### [読解用抜粋]
::::::

特に愚痴がそうですが、お客さんがそのたぐいのネガティブ発言をするときは、キャバ嬢から話を真剣に聞いてもらい、気遣って貰いたいと思っているからです。
ここで気遣いができれば二流、問題の解決策まで提示してサポートできれば一流です。
ネガティブをポジティブに転じる具体例
では、実際にどのような流れでサポートが行われていくのかを見ていきましょう。
私が実際に聞いたケースでは、以下のようなものがあります。
ある日、いつも上司と飲みに来る常連の一人が、珍しく一人で来店したことがありました。
そのお客さんは上司の指名のキャバ嬢を呼んで悩みを打ち明けました。
もう知っているかもしれないけど、僕は入社以来いつも精神的な弱さを上司から指摘されているんだ。
辛抱強く一つの仕事を進めるのが苦手だったり、待つことが肝心という時に心配性を発揮して、焦って要らない事をして失敗したり。
つい最近も同じようなことで大きな失敗をしたんだ。
なんとかかばってくれていた上司もさすがにうんざりしたみたいで、勤務年数が長くなれば後輩の手本にならなきゃいけないことや、難しい判断を任されることも増えてくるから、僕みたいな精神性のやつには務まらないって言われたよ。
この前の失敗の時にラストチャンスっていわれてたし、もうクビになるかもしれない。
いつも上司が指名しているキミなら何かわかるかな。
そうだったんですね。
今回はクビになるかギリギリのところなんですね。
そうなんだ。
僕としても必死にはなってるんだけど、上司の言う強い精神力っていうのが概念が抽象的なものだし、強い精神力を持てといわれても簡単にモテるものじゃないから、おとなしくクビを受け入れるしかないのかな。
僕なりに色々やってはみたけど無理だよ。
どんなことをやってみたんですか?
心を強くしなきゃいけないと思って、精神論の本を読んだよ。
本を読んだんですか。
それから?
上司の仕事のやり方を観察したりもしたよ。
あとは、これはどうなのかわからないけど、最近ではもうなんだかよくわからなくて『焦るな焦るな』『気合いだ気合いだ』って言い聞かせたりかな。
上司のやり方を観察したり、自分への声かけもしたんですね。
色々改善を試したんですね。
そうなんだよ。
だけど、強い精神力が身に着いたとは思えなくて、何も変わっていない気さえするよ。
だからミスが減らなくてクビの危機なわけだし。
どうしたらいいのかな。
それは不安になりますよね。
一つお聞きしてもいいですか?
なに?
ちょっと変わった質問なんですけど・・・。
今日帰ったら寝ますよね。
そこで例えばですよ、寝てる間に精神力の神様が下りてきて精神力がとっても強くなるんですけど、でも○○さんは寝てる間のことで精神力が強くなってることを知らないとしたら、どんなことで精神的な変化に気づくと思いますか?
それは、本来焦る場面でも焦る気持ちが起きないとか、面倒くさい仕事にたいして粘り強くなるとか、そういうことで気づくんじゃないかな。
そんなときって、どんな気持ちですか?
落ち着いた気分だと思うよ。
だって焦ってないんだからね。
落ち着いてる時ってどうですか?

::::::

### [データ抜粋]

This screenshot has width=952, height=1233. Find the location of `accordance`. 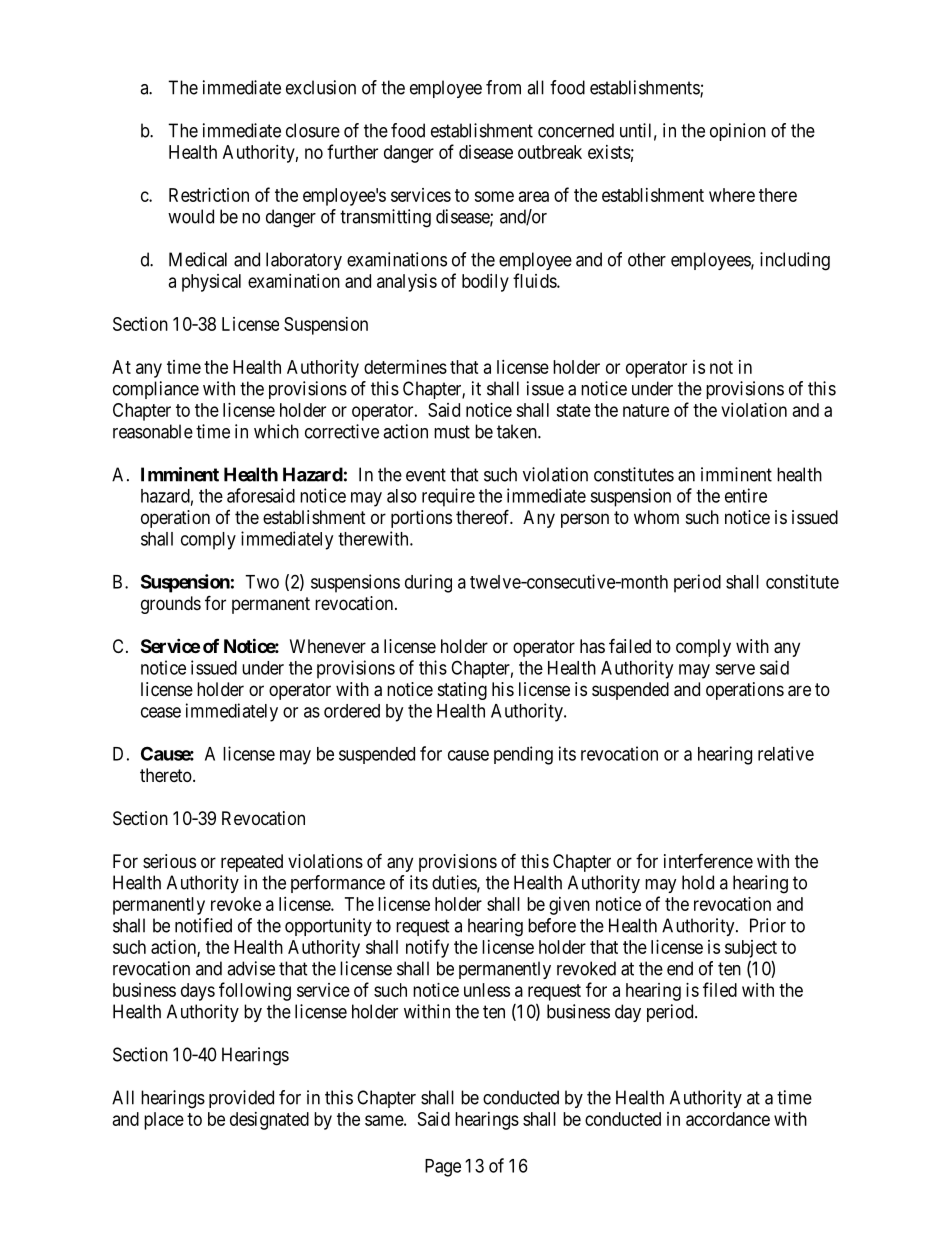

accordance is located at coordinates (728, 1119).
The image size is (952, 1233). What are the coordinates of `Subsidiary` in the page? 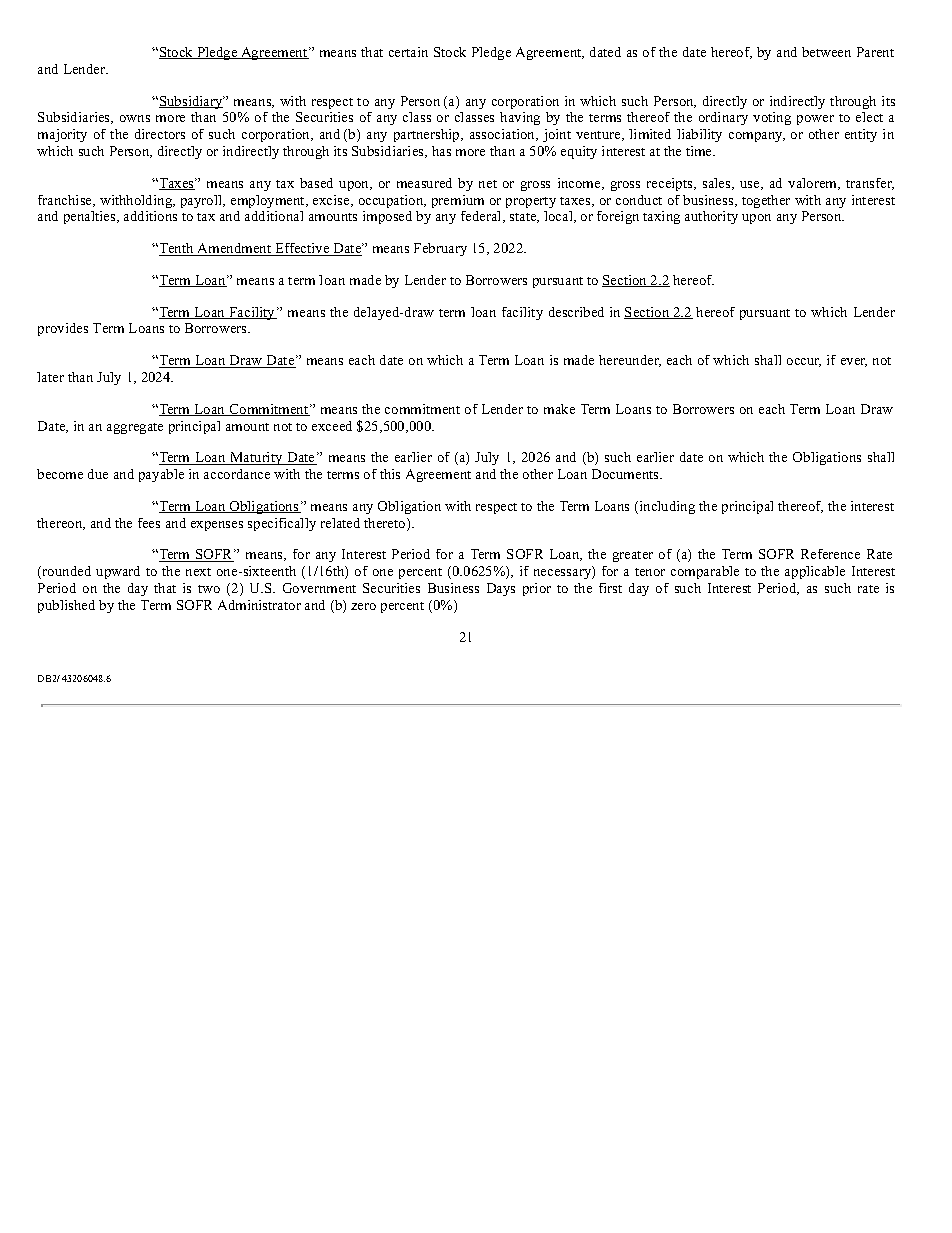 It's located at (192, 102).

::::::

### [短い課題]
読解用抜粋をもとに答えてください。
1. 気遣いに加えて何ができれば「一流」だとされていますか?
2. この常連客は、いつもは誰と飲みに来ていましたか?
3. 心を強くしなければと思ったこの客は、どんな本を読みましたか?

### [完成した解答]
1. 問題の解決策まで提示してサポートすること
2. 上司
3. 精神論の本